Trained vehicle tends to freeze at the entrance of roundabout env

juliayun23 commented 3 years ago

Hi, @eleurent, recently I've been exploring your excellent project. I used PPO2 from stable-baselines to train vehicle in roundabout env, one weird phenomena I noticed was that the trained vehicle tends to freeze at the entrance of roundabout (not move anymore). This happened quite often when I evaluated the trained model. I'm not sure whether it's the problem of hyperparameters but I didn't make much changes to hyperparameters. Do you have any idea why this happens and suggestion on how to solve this?

My testing code was like this:

env = gym.make("roundabout-v0")
model = PPO2(MlpPolicy, env, verbose=1, learning_rate=lambda f: f * 5.0e-4, cliprange=lambda f: f * 0.1)
model.learn(total_timesteps=int(1e5))
model.save('ppo2_mlp_roundabout')

Thanks for your help.

eleurent commented 3 years ago

Hi @nomatterhoe, Thank you for that feedback, that's interesting. I think that for this roundabout environment, I actually have never tried model-free algorithms so far, only model-based (planning) approaches. I'll try and see if I can reproduce the conservative behaviours that you get.
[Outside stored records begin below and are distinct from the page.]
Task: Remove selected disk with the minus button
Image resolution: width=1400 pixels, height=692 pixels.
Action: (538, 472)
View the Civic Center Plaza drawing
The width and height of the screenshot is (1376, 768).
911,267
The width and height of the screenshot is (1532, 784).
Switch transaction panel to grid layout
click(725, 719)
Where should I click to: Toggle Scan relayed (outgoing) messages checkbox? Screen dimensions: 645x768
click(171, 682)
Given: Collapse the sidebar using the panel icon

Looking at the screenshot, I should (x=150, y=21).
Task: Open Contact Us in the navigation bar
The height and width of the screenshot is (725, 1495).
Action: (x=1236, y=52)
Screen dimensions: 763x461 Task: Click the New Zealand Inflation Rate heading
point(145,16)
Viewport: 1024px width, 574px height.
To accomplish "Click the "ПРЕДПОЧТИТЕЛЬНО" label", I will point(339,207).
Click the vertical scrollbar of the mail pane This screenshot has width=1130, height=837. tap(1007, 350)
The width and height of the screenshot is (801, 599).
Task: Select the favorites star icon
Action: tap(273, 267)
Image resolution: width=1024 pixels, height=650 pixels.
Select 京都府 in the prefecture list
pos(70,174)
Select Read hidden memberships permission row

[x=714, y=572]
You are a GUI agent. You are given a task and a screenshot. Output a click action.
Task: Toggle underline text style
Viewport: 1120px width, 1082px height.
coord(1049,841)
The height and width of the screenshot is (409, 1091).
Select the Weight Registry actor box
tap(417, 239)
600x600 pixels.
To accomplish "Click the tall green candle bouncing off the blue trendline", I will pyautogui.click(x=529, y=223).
Hypothesis: the model has trouble figuring out whether or not a vehicle is coming, and settles for the safe option. This could be alleviated by a different choice of observation type and neural network architecture, see e.g.this work on the intersection environment.

eleurent commented 3 years ago

That being said, I just noticed that the default observation for roundabout is the Time To Collision observation, which is not appropriate since it was designed for straight roads. I just changed it to a Kinematics observation, which is better suited (OccupancyGrid could work as well)

juliayun23 commented 3 years ago

Thanks for your reply @eleurent , following your suggestion, I tried the Roundabout env with OccupancyGrid observation and Kinematics observation, the freeze problem was solved in both cases. But it seems like the training curve won't converge (following is the roundabout env with Kinematics observation trained using ppo2)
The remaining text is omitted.